■ Tugas A
Menurut bacaan tentang saling menasehati, dari siapa datangnya upaya memfitnah dan mengadu domba sesama muslim?
■ Tugas B
Tulislah lanjutan bacaan tentang saling menasehati sesama muslim setelah kalimat terakhirnya.

■ Bacaan
Karenanya nasehat itu sangatlah diperlukan untuk menutupi kekurangan dan aib yang ada di
antara kita. Karena nasehat itu dapat memberi keuntungan dan keselamatan bagi yang ikhlas
menerima dan menjalankannya. Karena saling menasehati itu dapat melunakkan hati dan
mendekatkan hubungan antara kita. Karena satu sama lain di antara kita saling
membutuhkannya.

Maasyiral muslimin rahimakumullah.

Saling menasehati antara sesama muslim terasa semakin kita perlukan, terutama ketika tersebar
upaya menfitnah adu domba antara sesama muslim yang datang dari orang-orang kafir, munafik,
dan orang-orang fasik yang ingin melemahkan umat Islam sebagai penduduk terbesar negeri ini.
Mereka tidak senang terhadap kesatuan dan persatuan umat Islam.

■ Data Analisis
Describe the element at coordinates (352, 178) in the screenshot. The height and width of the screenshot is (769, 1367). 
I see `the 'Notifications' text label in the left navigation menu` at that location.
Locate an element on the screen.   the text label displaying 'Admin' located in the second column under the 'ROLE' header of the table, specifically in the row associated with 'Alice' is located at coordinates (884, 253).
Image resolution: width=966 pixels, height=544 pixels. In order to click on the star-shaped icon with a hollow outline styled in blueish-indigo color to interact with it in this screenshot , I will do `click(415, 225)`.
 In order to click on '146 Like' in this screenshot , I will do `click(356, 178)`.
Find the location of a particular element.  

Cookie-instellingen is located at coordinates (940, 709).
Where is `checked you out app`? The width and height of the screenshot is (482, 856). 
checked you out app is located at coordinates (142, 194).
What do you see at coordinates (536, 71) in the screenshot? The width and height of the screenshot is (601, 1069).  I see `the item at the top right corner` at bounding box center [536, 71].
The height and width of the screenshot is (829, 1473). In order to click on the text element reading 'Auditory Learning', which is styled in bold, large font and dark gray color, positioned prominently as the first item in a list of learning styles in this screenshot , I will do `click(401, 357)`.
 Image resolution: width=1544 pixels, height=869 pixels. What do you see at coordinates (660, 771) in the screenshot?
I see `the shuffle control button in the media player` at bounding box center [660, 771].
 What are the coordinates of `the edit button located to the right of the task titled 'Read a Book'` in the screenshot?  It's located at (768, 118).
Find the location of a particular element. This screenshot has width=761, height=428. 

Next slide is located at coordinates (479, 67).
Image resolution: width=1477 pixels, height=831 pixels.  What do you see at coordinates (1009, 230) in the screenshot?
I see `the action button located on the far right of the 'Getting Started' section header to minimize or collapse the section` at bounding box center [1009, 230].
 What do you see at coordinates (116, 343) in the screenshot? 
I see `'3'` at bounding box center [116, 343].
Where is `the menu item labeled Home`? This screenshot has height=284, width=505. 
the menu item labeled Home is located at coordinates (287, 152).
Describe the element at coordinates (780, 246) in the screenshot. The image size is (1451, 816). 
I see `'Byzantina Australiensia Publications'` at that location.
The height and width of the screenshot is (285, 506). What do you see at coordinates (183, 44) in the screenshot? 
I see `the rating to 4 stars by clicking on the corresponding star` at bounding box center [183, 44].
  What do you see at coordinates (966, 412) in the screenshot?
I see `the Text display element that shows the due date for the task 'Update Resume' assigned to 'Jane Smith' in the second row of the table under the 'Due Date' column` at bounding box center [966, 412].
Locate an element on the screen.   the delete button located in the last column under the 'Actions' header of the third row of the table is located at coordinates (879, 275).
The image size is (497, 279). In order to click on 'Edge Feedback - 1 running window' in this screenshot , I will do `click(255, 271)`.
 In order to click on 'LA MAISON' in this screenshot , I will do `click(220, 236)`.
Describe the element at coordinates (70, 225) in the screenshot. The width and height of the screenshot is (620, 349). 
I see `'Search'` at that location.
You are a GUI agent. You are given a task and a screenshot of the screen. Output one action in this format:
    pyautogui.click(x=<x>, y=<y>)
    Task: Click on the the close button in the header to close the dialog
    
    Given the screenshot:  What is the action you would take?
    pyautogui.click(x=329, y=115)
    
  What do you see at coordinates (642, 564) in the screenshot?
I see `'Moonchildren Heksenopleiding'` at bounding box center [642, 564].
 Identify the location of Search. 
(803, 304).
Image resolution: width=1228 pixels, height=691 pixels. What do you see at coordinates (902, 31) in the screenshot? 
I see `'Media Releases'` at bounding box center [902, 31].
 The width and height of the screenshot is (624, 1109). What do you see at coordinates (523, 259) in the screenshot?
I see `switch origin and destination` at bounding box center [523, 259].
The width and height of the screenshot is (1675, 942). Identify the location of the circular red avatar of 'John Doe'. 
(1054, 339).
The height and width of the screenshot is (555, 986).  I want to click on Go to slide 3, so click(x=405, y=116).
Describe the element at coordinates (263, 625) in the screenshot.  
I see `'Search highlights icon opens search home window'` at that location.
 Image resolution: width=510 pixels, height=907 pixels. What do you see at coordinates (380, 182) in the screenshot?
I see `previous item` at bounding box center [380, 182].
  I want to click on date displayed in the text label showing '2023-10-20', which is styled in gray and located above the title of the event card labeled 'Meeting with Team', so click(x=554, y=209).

■ Jawaban A
Dari orang-orang kafir, munafik, dan orang-orang fasik.

■ Jawaban B
Demikian pula ketika mendekati hari-hari menjelang pesta demokasi seperti pilkada, pilgub,
pemilihan umum, dan sebagainya. Terkadang panasnya suhu politik menyulut sikap orang in-
rasional (tidak rasional) dan emosi di tengah masa, bahkan dapat mengarah ke sikap anarkhis dan
merusak.
Dalam situasi seperti itu, kita sering lupa akan makna ukhuwah Islam. Lupa tugas amar maruf
nahi mungkar dan lupa tugas dan kewajiban untuk saling menasehati dengan cara saling kasih
sayang antara kita.

Semoga Allah swt. senantiasa memberikan pemahaman kepada kita akan arti pentingnya saling
memberi nasehat antara kita. Semoga kita mampu memberi nasehat dan senang menerima
nasehat dari siapapun, selama tidak bertentangan dengan nilai kebenaran dan kabaikan, sehingga
kita dapat terhindarkan dari bahaya adu domba dan fitnah yang dapat memecah belah umat
Islam, masyarakat, bangsa, dan Negara. Barakallu lii walakum.

Sekarang lagi musimnya "baperan".


Sedikit diingatkan bilang " situ memang pemegang kunci surga... situ merasa ahli surga sendiri "

Kita sebagai manusia tidak lepas dari ketergelinciran. Yang salah kita katakan salah. Yang benar
kita katakan benar. Benar salahnya kita timbang dengan dalil bukan perasaan.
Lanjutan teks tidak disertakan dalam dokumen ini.